Die Entscheidungen der Vorinstanzen werden dahin abgeändert, dass der Beschluss zu lauten hat:
„Der Antrag der Klägerin, zur Sicherung ihres Anspruchs auf Unterlassung unlauterer Geschäftspraktiken wird der Beklagten geboten, es im geschäftlichen Verkehr zu unterlassen, eine zeitliche Spitzenstellung der Berichterstattung, insbesondere eine 'zuerst' erfolgte Berichterstattung der 'K***** Zeitung' zu behaupten, wenn dies nicht den Tatsachen entspricht, insbesondere, wenn 'Ö*****' zeitgleich mit der 'K***** Zeitung' über ein bestimmtes Thema berichtet hat, diese einstweilige Verfügung gilt bis zur Rechtskraft des über die Unterlassungsklage ergehenden Urteils,
wird abgewiesen.
Die Klägerin ist schuldig, der Beklagten die mit 1.415,88 EUR (darin enthalten 235,98 EUR USt) bestimmten Äußerungskosten binnen 14 Tagen zu ersetzen.“
Die Klägerin ist weiters schuldig, der Beklagten die mit 5.144,80 EUR (darin enthalten 647,55 EUR USt und 1.259,50 EUR Barauslagen) bestimmten Kosten des Rechtsmittelverfahrens binnen 14 Tagen zu ersetzen.
Text
Begründung:
Am 13. 5. 2017 veröffentlichte die Klägerin in ihrer Tageszeitung einen Artikel mit der Schlagzeile „F***** ließ im Häfen seinen Namen ändern“. Ebenfalls am 13. 5. 2017 veröffentlichte die Beklagte in ihrer Tageszeitung einen Artikel, aus dem gleichfalls hervorgeht, dass J***** F***** seinen Nachnamen ändern habe lassen. Die Ausgabe der Zeitung der Beklagten erschien in Teilen Österreichs bereits am 12. 5. 2017 als eine am Vorabend erhältliche „Abendausgabe“, die jedoch das Erscheinungsdatum des Folgetags trug.

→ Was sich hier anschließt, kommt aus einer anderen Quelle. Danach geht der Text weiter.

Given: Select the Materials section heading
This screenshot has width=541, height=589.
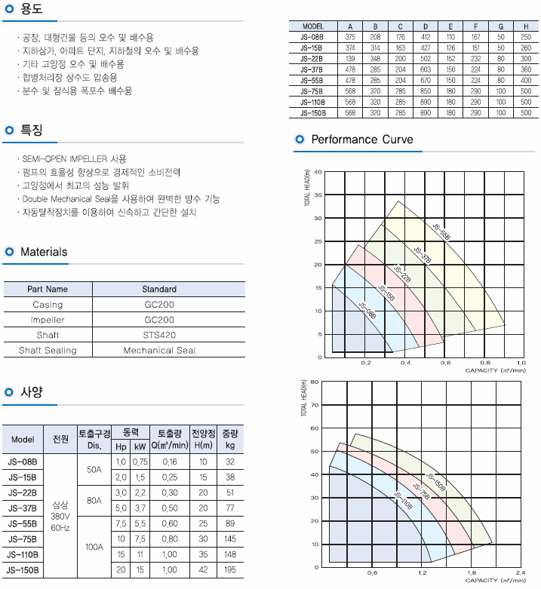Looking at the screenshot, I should coord(44,252).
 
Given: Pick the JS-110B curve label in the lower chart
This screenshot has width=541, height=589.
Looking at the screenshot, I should coord(403,503).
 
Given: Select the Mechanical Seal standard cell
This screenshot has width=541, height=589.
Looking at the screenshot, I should coord(159,350).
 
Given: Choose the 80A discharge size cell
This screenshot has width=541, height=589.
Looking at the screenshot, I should coord(94,499).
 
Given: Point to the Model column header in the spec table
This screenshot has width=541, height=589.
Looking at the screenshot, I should coord(23,440).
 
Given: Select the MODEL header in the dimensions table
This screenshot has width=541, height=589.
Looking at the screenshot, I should coord(312,26).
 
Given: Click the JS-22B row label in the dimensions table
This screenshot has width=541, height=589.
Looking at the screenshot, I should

Am 17. 5. 2017 veröffentlichte die Beklagte in ihrer Tageszeitung einen Artikel, in dem es auszugsweise lautete: „Wie die [Tageszeitung der Beklagten] zuerst berichtete, hat sich der inhaftierte Inzestvater […] ganz offiziell umbenannt …“
Zur Sicherung ihres mit Klage geltend gemachten gleichlautenden Unterlassungsanspruchs erhob die Klägerin den Provisorialantrag, der Beklagten zu gebieten, es im geschäftlichen Verkehr zu unterlassen, eine zeitliche Spitzenstellung der Berichterstattung, insbesondere eine „zuerst“ erfolgte Berichterstattung ihrer Tageszeitung zu behaupten, wenn dies nicht den Tatsachen entspricht, insbesondere wenn die Tageszeitung der Klägerin zeitgleich mit jener der Beklagten über ein bestimmtes Thema berichtet hat. Die Beklagte bediene sich irreführender Geschäftspraktiken, wenn sie unzutreffende Spitzenstellungswerbung betreibe. Das unzutreffende Behaupten eines zeitlichen Vorsprungs sei unlauter (§§ 1, 2 UWG).
Das Erstgericht erließ die beantragte einstweilige Verfügung unter Hinweis auf die Entscheidung 3 Ob 12/14g.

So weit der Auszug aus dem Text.